No one will ever know what tortured thoughts ran through Matt Jarrell’s mind in the moments before he hanged himself two days after his arrest.

Did he pray? Did he believe he was going to heaven or hell?

During the nine months before his death, he told his congregation that he was suffering from liver cancer. During his sermon in January in Columbus, he told his listeners that a malignant tumor the size of a grapefruit was on his liver and that the cancer had spread to his lymph system.

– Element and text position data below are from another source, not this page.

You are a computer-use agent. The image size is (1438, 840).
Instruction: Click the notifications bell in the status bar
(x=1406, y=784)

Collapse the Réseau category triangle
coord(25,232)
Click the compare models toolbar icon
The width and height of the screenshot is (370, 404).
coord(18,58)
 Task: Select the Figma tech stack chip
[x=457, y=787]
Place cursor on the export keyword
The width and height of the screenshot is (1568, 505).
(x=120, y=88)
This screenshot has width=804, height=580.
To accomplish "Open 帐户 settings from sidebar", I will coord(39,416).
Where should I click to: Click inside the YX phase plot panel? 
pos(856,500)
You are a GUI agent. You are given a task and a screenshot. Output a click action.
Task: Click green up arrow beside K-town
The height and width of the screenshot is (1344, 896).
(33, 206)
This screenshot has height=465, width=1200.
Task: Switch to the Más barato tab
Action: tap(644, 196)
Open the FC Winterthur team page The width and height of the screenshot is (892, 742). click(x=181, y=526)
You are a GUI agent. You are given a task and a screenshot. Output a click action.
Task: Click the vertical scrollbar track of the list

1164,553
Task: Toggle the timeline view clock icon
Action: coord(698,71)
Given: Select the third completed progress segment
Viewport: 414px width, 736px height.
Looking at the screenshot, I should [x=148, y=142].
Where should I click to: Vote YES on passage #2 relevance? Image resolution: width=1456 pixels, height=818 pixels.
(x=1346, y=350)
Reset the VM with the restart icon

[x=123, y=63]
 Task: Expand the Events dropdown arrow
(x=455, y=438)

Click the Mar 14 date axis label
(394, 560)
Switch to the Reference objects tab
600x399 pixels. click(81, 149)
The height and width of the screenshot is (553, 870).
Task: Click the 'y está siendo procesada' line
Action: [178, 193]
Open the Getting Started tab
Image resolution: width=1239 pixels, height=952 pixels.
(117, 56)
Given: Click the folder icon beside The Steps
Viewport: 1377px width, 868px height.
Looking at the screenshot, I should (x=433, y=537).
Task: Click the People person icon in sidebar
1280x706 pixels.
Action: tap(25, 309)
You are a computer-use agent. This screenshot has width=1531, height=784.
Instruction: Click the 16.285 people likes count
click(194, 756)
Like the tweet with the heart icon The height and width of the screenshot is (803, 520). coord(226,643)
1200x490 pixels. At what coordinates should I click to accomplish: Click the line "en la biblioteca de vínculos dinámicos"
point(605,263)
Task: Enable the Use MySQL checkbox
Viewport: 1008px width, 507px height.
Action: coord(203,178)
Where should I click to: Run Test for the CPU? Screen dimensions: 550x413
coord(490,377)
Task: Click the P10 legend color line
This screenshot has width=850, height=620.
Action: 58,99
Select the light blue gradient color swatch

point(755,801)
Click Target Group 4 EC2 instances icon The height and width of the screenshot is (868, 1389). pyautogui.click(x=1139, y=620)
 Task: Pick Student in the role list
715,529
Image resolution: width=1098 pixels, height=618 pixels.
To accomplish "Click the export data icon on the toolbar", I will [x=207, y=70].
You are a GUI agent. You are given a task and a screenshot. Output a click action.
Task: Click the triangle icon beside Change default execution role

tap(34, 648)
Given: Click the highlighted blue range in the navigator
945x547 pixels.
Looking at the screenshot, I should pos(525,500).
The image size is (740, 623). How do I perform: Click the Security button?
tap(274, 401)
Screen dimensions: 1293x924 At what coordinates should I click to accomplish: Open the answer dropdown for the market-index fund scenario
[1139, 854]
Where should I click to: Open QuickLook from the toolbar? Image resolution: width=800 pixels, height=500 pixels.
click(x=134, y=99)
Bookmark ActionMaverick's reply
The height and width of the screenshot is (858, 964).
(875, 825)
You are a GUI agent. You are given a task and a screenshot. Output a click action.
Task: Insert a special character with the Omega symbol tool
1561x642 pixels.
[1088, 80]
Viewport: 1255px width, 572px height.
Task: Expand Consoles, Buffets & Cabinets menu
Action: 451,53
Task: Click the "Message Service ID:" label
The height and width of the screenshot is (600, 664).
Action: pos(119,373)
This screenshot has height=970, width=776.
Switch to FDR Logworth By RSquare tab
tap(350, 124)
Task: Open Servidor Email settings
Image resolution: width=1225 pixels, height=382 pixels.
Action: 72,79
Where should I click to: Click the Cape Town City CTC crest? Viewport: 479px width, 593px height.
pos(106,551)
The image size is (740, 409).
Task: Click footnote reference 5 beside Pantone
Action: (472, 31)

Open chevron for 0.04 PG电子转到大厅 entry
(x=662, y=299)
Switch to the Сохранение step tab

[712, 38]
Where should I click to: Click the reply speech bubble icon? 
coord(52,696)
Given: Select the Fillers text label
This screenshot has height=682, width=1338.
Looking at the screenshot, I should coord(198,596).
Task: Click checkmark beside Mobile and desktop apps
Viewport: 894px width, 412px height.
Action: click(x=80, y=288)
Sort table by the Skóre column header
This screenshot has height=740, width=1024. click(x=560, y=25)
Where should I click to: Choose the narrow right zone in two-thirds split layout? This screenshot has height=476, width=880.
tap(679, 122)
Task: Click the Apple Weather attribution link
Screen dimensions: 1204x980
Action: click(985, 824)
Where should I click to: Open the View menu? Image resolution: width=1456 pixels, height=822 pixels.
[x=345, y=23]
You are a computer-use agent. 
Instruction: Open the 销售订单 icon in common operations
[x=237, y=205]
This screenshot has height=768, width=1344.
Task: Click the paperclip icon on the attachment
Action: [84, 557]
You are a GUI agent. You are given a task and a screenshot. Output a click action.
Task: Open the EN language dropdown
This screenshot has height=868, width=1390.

The medical examiner’s office in West Virginia performed an autopsy after his suicide, but the results were not available late last week. Whether the cancer was real or fictional is yet to be resolved.

….

Sadly, Open Door Baptist Church remains open for business, as does its school, Mesquite Baptist Academy. In November 2018, “Dr.” Eric Pittman became the pastor of Open Door.  The church is busily remodeling its building, hoping to bury past scandals under new drywall and carpet. I plan to do what I can to make sure the public knows what happened. I should note in passing, that the late Jack Hyles was mentioned in several of the stories I read about Open Door and its pervert pastors/workers.  It seems that Hyles as a person or his bankrupt theology is never far from sexual scandals. Perhaps it is time for IFB churches and pastors to connect the dots and conclude that Hyles and his theology has caused untold harm, both to children and adults.